Never Land Revisited

Not Smart Enough for College (42)

The Call children, Melba, Bob, and Lois, my mother, spent many a delightful evening in Never, Never, Never Land, as it is always called in their treasured book, “The Picture Story Book of Peter Pan” by Sir J.M. Barrie. Their copy is illustrated with beautiful hand drawn colored pictures by Roy Best and was printed in 1931 by the Whitman Publishing Company. 

 

This much loved book is now 90 years old and was tattered and torn from years of small hands lovingly turning its pages. Mom carefully shared it with us when we were growing up but was always afraid of permanently destroying the fragile pages. It was her dream to have it restored, but that never happened in her lifetime.

 

I’ve treasured this book since Mom passed away in 2004 and recently had it restored, in honor of her desire. The pages are still faded and fragile, but now we dare to open it, and Anne and I just finished reading it over zoom (COVID quarantine style) to Mom’s great-great-granddaughter, Rebecca, age 3.

 

As we shared the secrets of Never, Never, Never Land with Rebecca, I thought of Mom and her brother and sister lying in bed, looking forward to their mom (my Grandma Call) reading this book to them. I imagined the excitement of the story unfolding in their minds as they listened intensely. I pictured them feeling sorry for Peter Pan while he was looking for his lost shadow. I'm sure Mom and her siblings felt his pain and delight as Wendy sewed it back on his feet. 

 

I’m certain the Call children gasped in horror when one of the Lost Boys, Tootles, mistook Wendy for a bird and shot her out of the sky with an arrow while she was flying with Peter to join them in Never, Never, Never Land. They must have exhaled a sigh of relief when they learned that she was going to be ok. 

 

Surely, like all children, they cried when Tinker Bell swallowed the poisoned medicine that Captain Hook left for Peter and her fairy light began to dim as her life started to slip away. I can see these three little kids huddled close, listening as their mother revealed to them and all the children in the world that if they believed in fairies, they could save Tinker Bell by clapping long and loud. And it worked! Tinker Bell lived!

 

Drama, fear, and tension entered the bedroom when they heard that Wendy, her brothers, and all their friends were captured by Captain Hook and his Pirates and taken to their pirate ship to walk the plank.
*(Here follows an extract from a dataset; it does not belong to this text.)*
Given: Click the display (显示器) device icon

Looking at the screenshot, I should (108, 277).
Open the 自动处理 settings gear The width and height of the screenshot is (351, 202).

Oh, the cheers when Hook’s evil plot was foiled, by Peter Pan, of course, who came to their rescue, driving the evil Hook off the ship and into the waiting mouth of the Croc with the Clock.

 

Like children everywhere, I’m sure Mom and her siblings shed a tear as Peter waved a sad farewell to Wendy, her brothers and all the other Lost Boys who left Never, Never, Never Land to grow up with Mr. and Mrs. Darling. I myself even tear up at this point.

 

More important than even this treasured book is the time Mom and her siblings spent with their mother, reading and re-reading the story. Our children may or may not remember the stories we read to them, but they will remember the closeness and feelings of love in that special shared time when bedtime stories are read.